**What you will do**. Skip the pictures and retype exactly the lines from the one holding "ลูกค้าของเรา (778, 35)" through the end of the entries.

**Source information**.
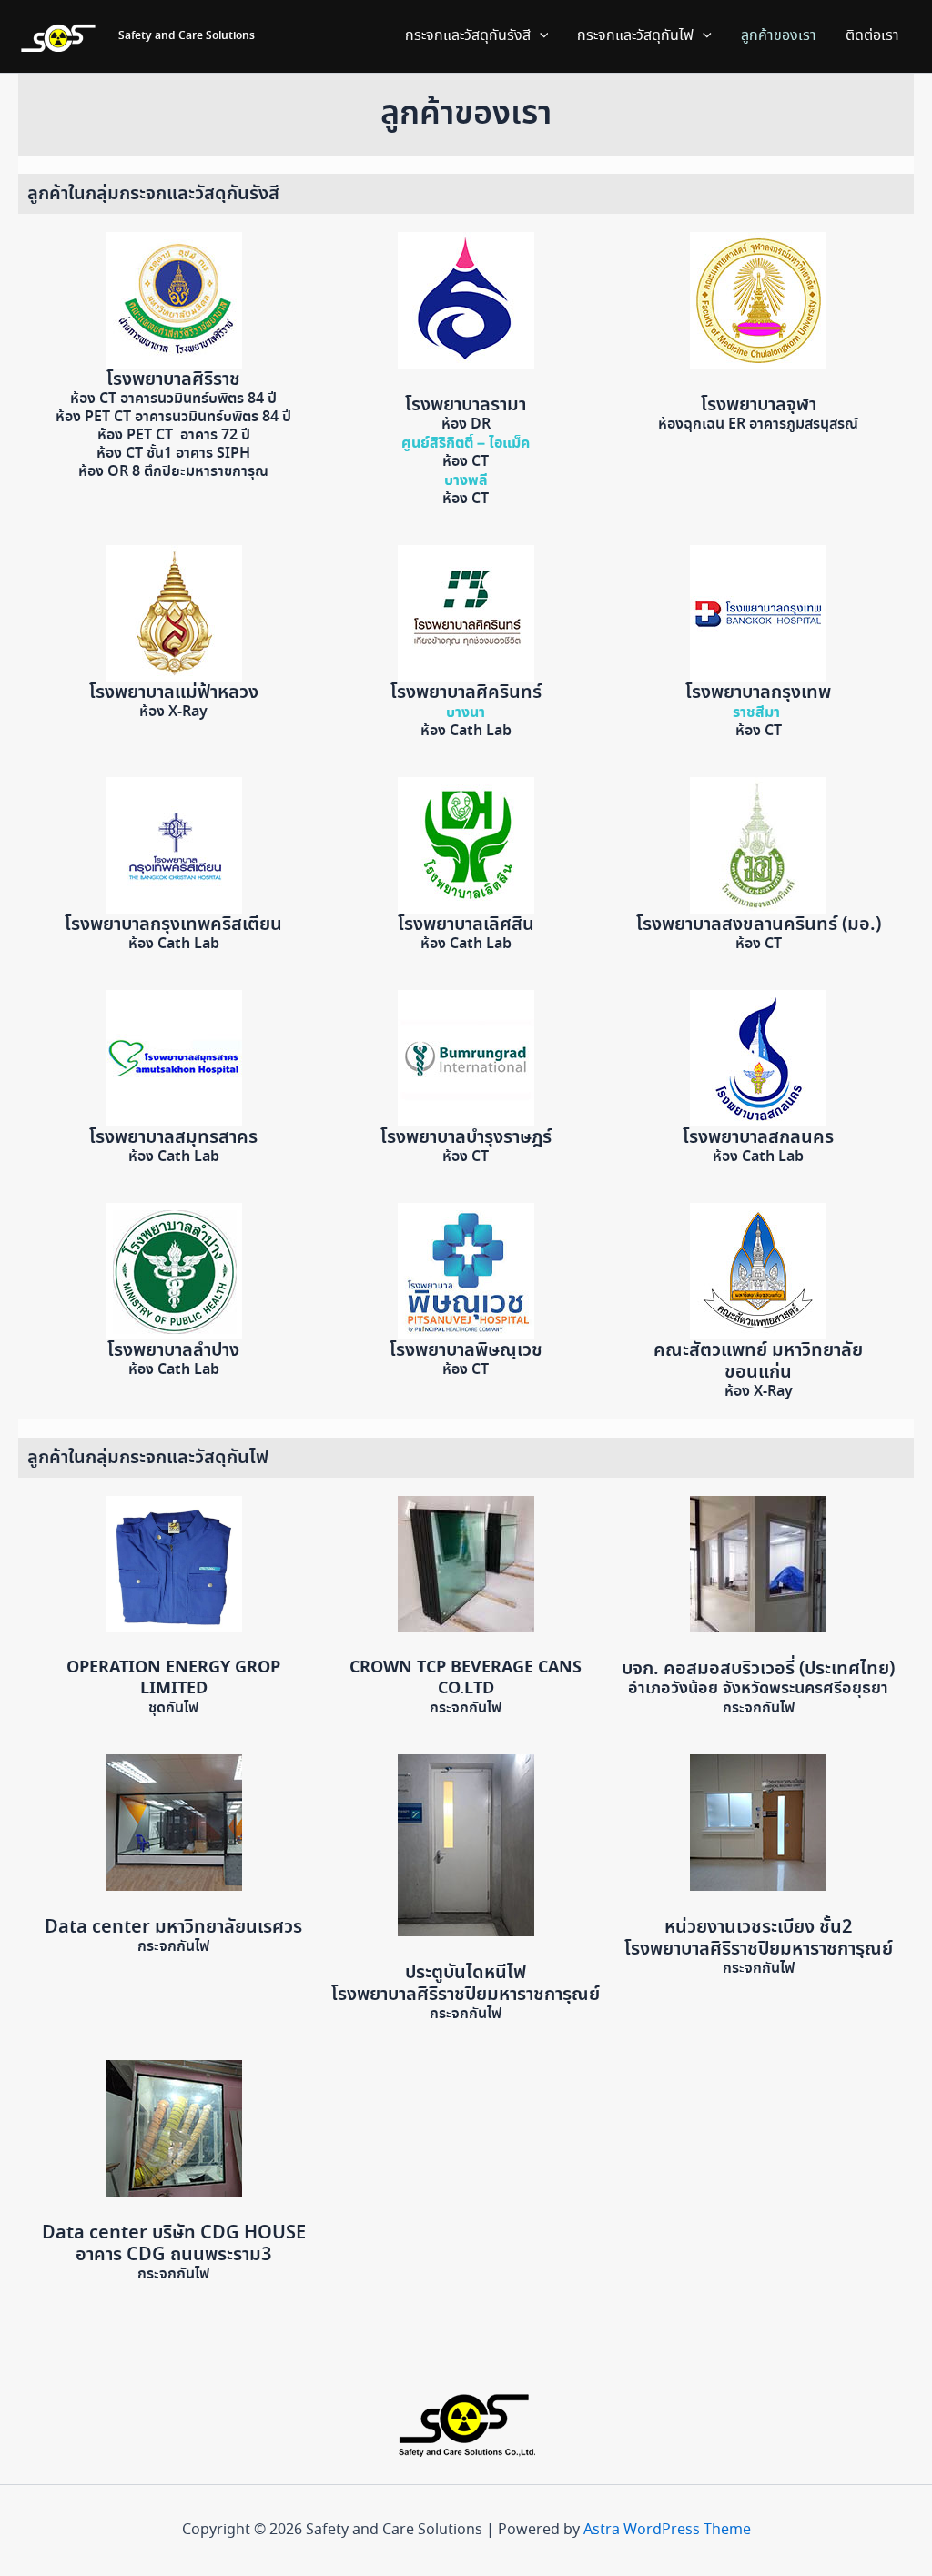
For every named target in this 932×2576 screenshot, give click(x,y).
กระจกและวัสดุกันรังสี (468, 35)
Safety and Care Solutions (186, 36)
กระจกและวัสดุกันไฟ (635, 35)
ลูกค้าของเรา (778, 35)
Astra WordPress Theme (667, 2530)
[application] (540, 36)
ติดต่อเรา (872, 35)
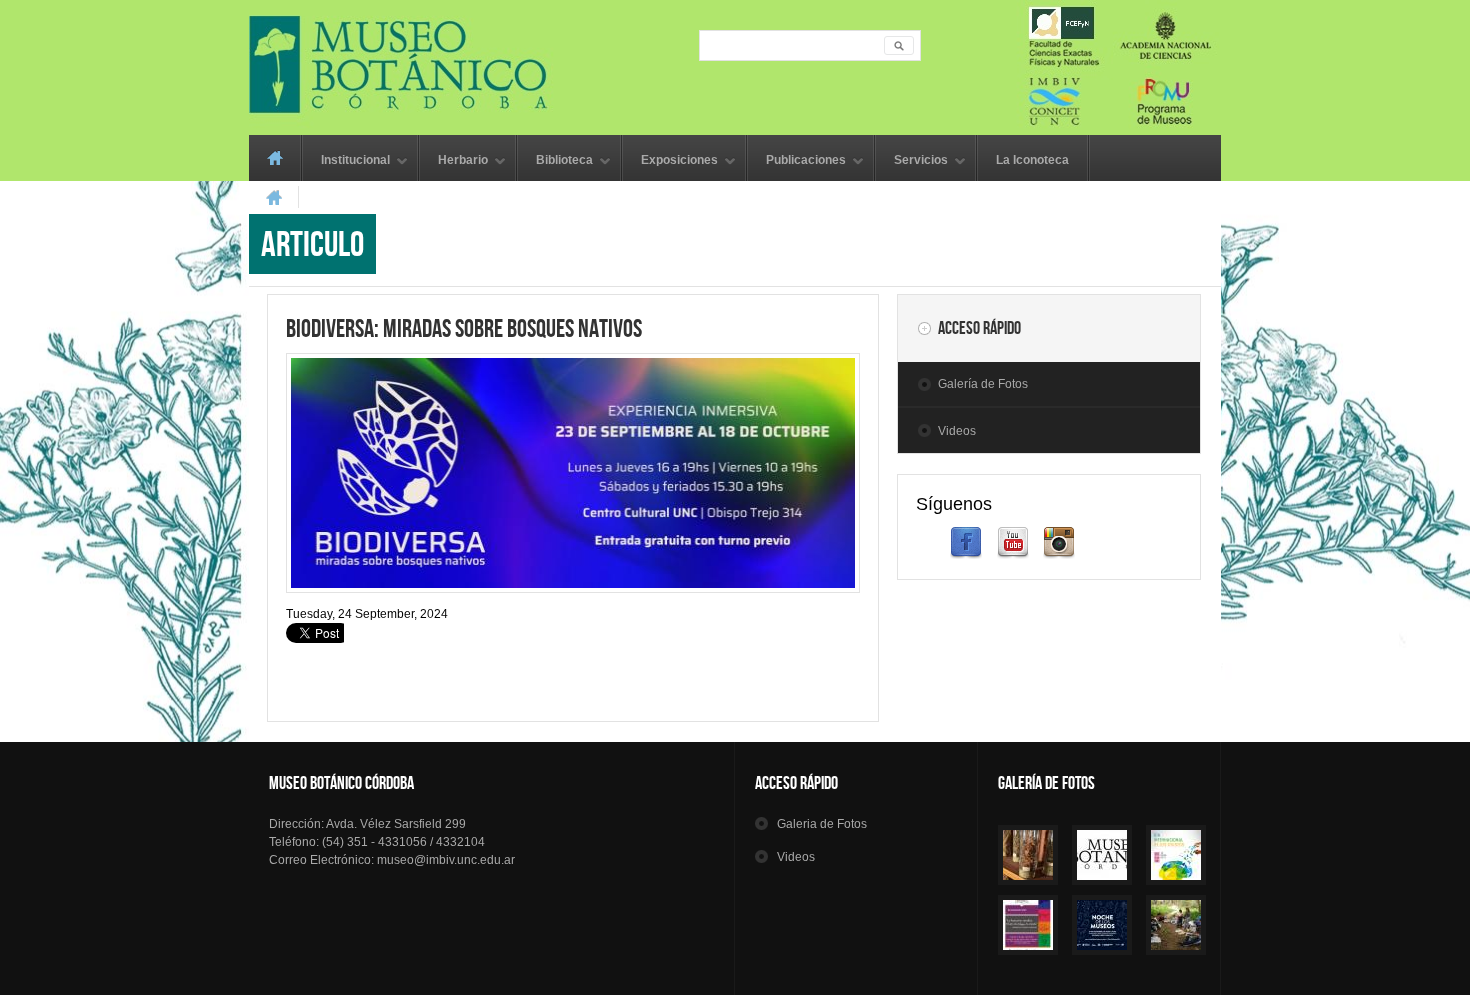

**Solution to the problem**.
ลูกค้าของเรา (778, 35)
Astra WordPress Theme (667, 2530)
[application] (540, 36)
ติดต่อเรา (872, 35)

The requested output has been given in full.